In showing the type of sights that were used and given the fact that most soldiers were average or less marksmen, it is doubtful if they could hit a target beyond 200 to 300 yards. An accomplished marksmen would hit with any gun including the Henry. When we look at the type of ammunition used in the Henry, it is doubtful that even an expert marksmen could hit targets regularly at long ranges of over 500 yards with a Henry.

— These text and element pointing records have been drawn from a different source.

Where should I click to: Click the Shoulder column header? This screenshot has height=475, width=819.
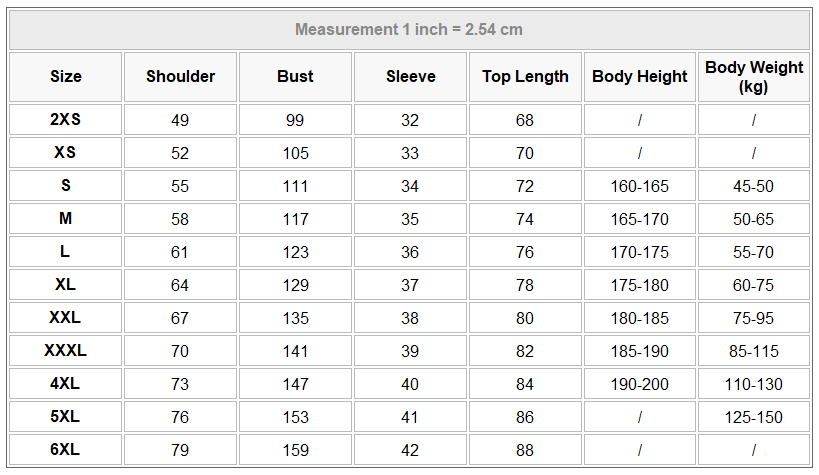tap(180, 77)
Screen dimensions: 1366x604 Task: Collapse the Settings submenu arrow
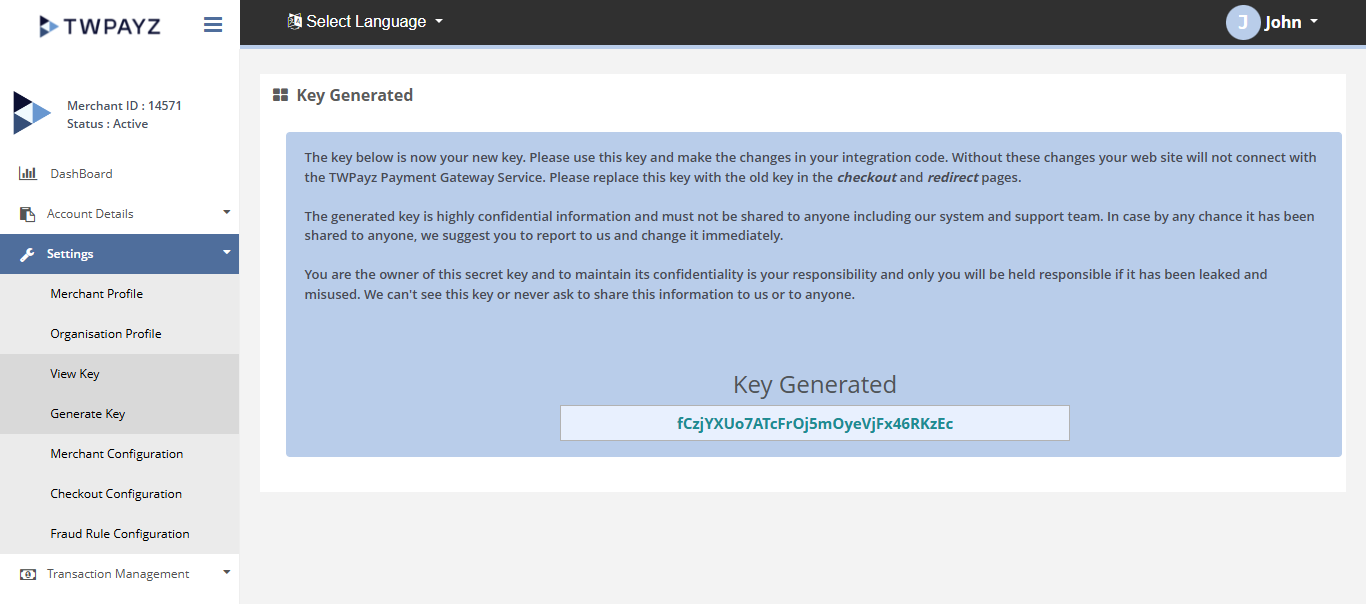coord(226,252)
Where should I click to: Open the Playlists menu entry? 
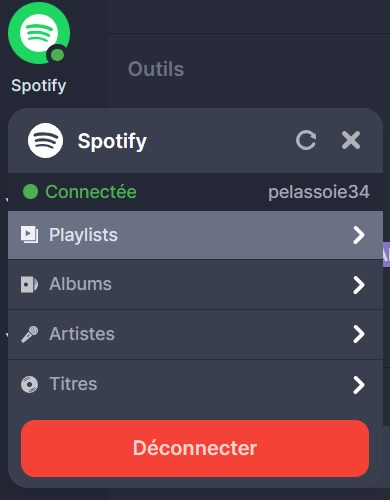coord(195,235)
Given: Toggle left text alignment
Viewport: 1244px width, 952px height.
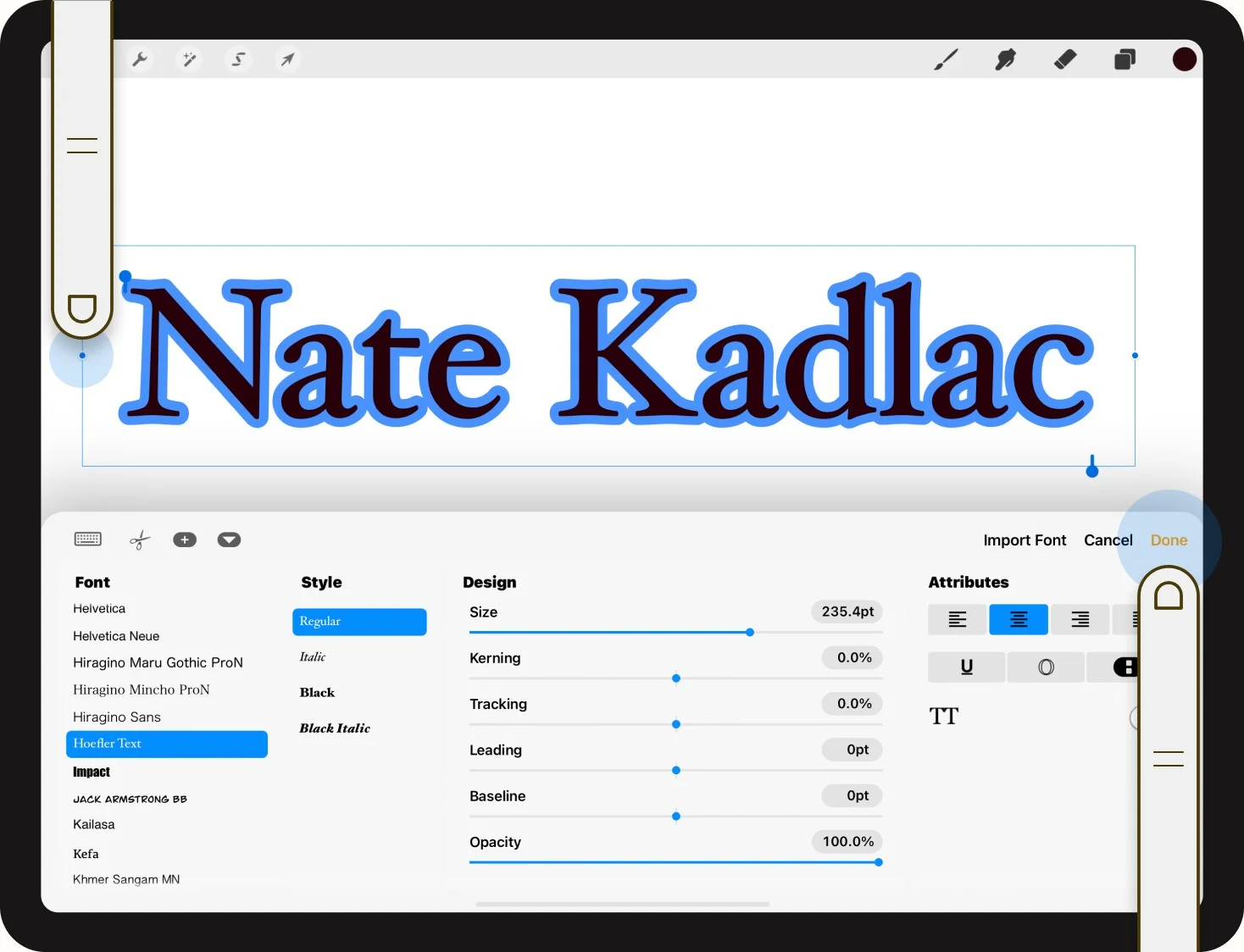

Let's examine the type of ammunition that was used in the Henry. The Henry cartridge is a rim-fire round that uses a casing .875 inches long. The total length of the round is 1.345 inches. A 200 or 216 grain bullet of .446 diameter was loaded atop 26 to 28 grains of black powder. This round had a muzzle velocity of 1125 feet per second and muzzle energy of 568 foot pounds of energy.(8) According to these ballistics, most shooting experts will readily agree that this cartridge is hardly adequate for deer size animals and certainly no match for buffalo or grizzly bears. The .44 Henry's 200 grain bullet is a flat nose bullet, later a pointed nose was used, with a ballistic coefficient number of about .153. The coefficient number is the bullet's ability to overcome resistance in flight relative to the performance of a standard projectile used to compute ballistic tables. A number of .153 represents a bullet of very poor long range capabilities. The .44 Henry must have had a giant rainbow trajectory making hitting a target past 200 yards almost impossible for the average shooters.


The average soldier during the Plains Wars had, if he was lucky, three weeks training -- primarily in close order drill, guard mount, and other such "soldiering" techniques -- before being sent to his unit, where he was expected to pick up the necessary further instruction. Riflery was NOT emphasized until the Army Reforms of the 1880s -- and then the soldiers took to it with such enthusiasism that by the Spanish-American War in 1898 the American soldier are a very good shot indeed. (See Forty Miles A Day On Beans And Hay for an excellent discussion of these topics, among others.)

Custer may have taken the best of the Regiment with him, but their training most probably left quite a bit to be desired when they were faced with Gall, Crazy Horse, and the rest.